Newer (old man?) Ellis' ideas are both smaller and weirder. He leans towards anthologies, experimenting with multiple ideas simultaneously from a viewpoint that's both more diverse while smaller scale. They move slower but stretch deeper with characters that have more going on than being some British white people who say fuck in more creative than usual ways.
Trees feels almost like a distillation of the ways Ellis wants to make comics now. A sci-fi concept where the world has been invaded by aliens--only rather than them wanting anything from us, they don't even recognize us as intelligent life. Trees is a collection of stories in this world. Scientists examining a "tree" in the arctic. A young woman navigating and manipulating a small town in Italy turned fascist police state. There's an arms crisis between two countries in Africa, a young artist from the Chinese countryside comes to a city of artists. The stories and perspectives here are sweeping and each one contains its own compelling and different narrative at its core.
This work contains the most human and emotionally moving characters I think I've ever seen him do. The diversity of scenarios provide small pockets for him to prod different concepts and explore them without ever wringing out their worth.

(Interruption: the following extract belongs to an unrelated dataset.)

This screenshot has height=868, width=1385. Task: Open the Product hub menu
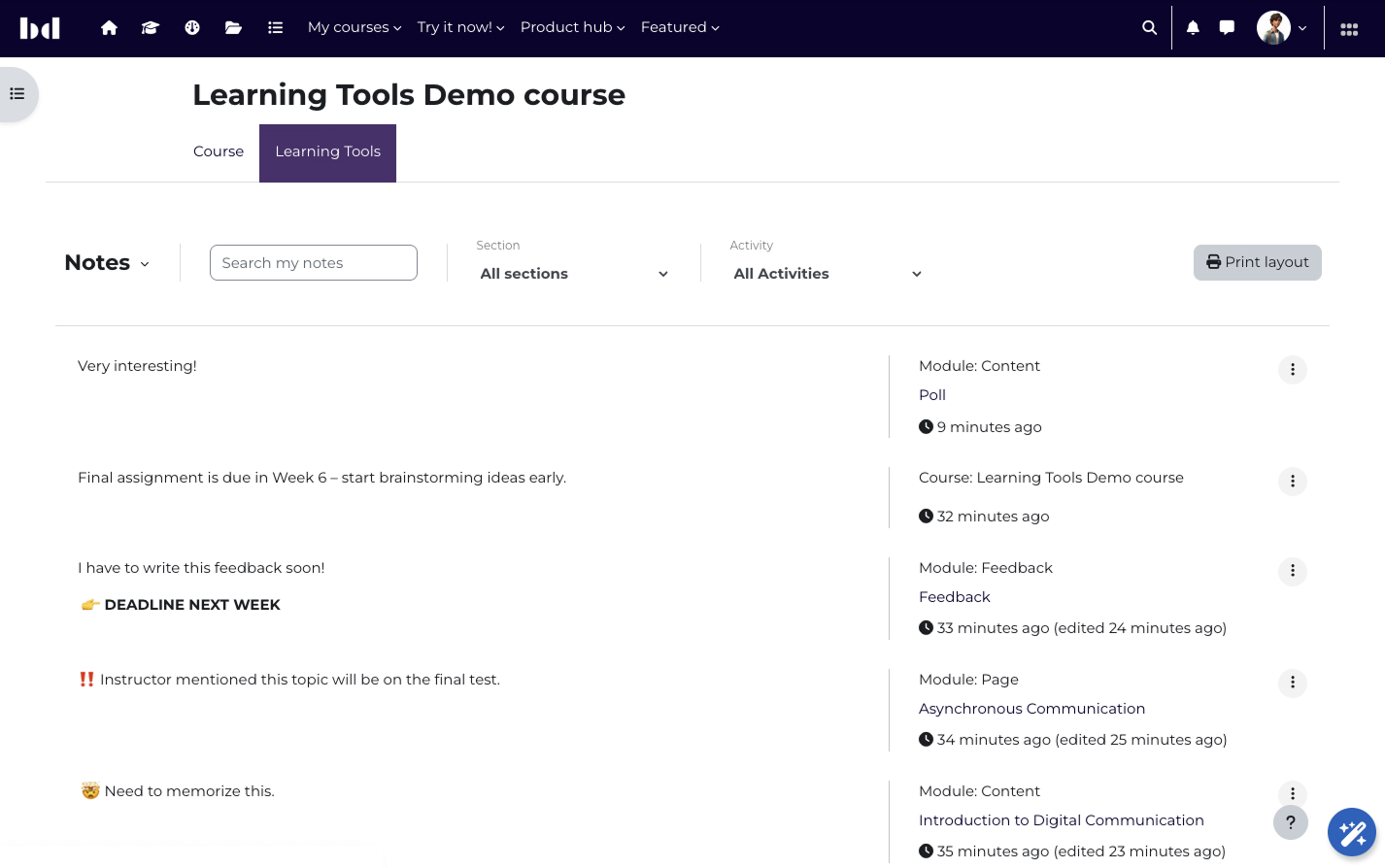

This book is smartly done, beautifully drawn and compellingly paneled in no small part thanks to the artwork of Jason Howard (who gets like a single line in this but seriously this is a beautifully concepted and realized world, the visual layering is so interesting done and impressive).
These elements all smash together in Trees, creating something complex, moving and, by the end, had brought me to tears.
1. The Solar Grid by Ganzeer
Sure, there are prettier books out there than the Solar Grid. There are some good comics with characters you recognize or creative teams you know. However, I'd be hard-pressed to find a comic that's as conceptually complex and holistically developed as Solar Grid. This comic already feels like a powerful contribution to the science fiction genre as a whole. It almost effortlessly juggles concept social, environmental and ethical themes and ideas that are maybe as relevant now as they will be through the next four years.
Ganzeer wields this incomparable eye for graphic design and structure, manifesting from the clever advertising of the world to the small details he uses to populate and flesh out his characters' lives. Every page layout and panel structure has a clear and effective intent. I could throw some comparisons out there, calling Ganzeer a punk rock Eddie Campbell or a mad summon brought about by Alan Moore's political work in the 80s. All that, however, would be selling the artist here short.
The Solar Grid is probably my favorite science fiction comic ever. It bravely takes on and challenges real and important questions, political experiences and environmental catastrophes. This series has only released 3 issues in 2016 but already it's claimed the title of my favorite comic series of 2016 and one of my favorite science fiction comics of all time. This is the only series of comics in my life where I felt compelled to return to them. I felt spurred to reread them, think about them in the quiet hours and still walked away with an even greater appreciation and perspective than I did going in.
You can read Dustin's thoughts on the first comic here and you can read my thoughts on the second here and if those don't convince you to pick up the comic here then you probably don't like comics as much as you claim.
Honorable Mentions for Comics that I Guess Came Out This Year: Vision, Headlopper, Kill 6 Billion Demons, Kim & Kim, Black Panther, Shade the Changing Girl, Nighthawk, Tetris, Omega Men, and March Book Three.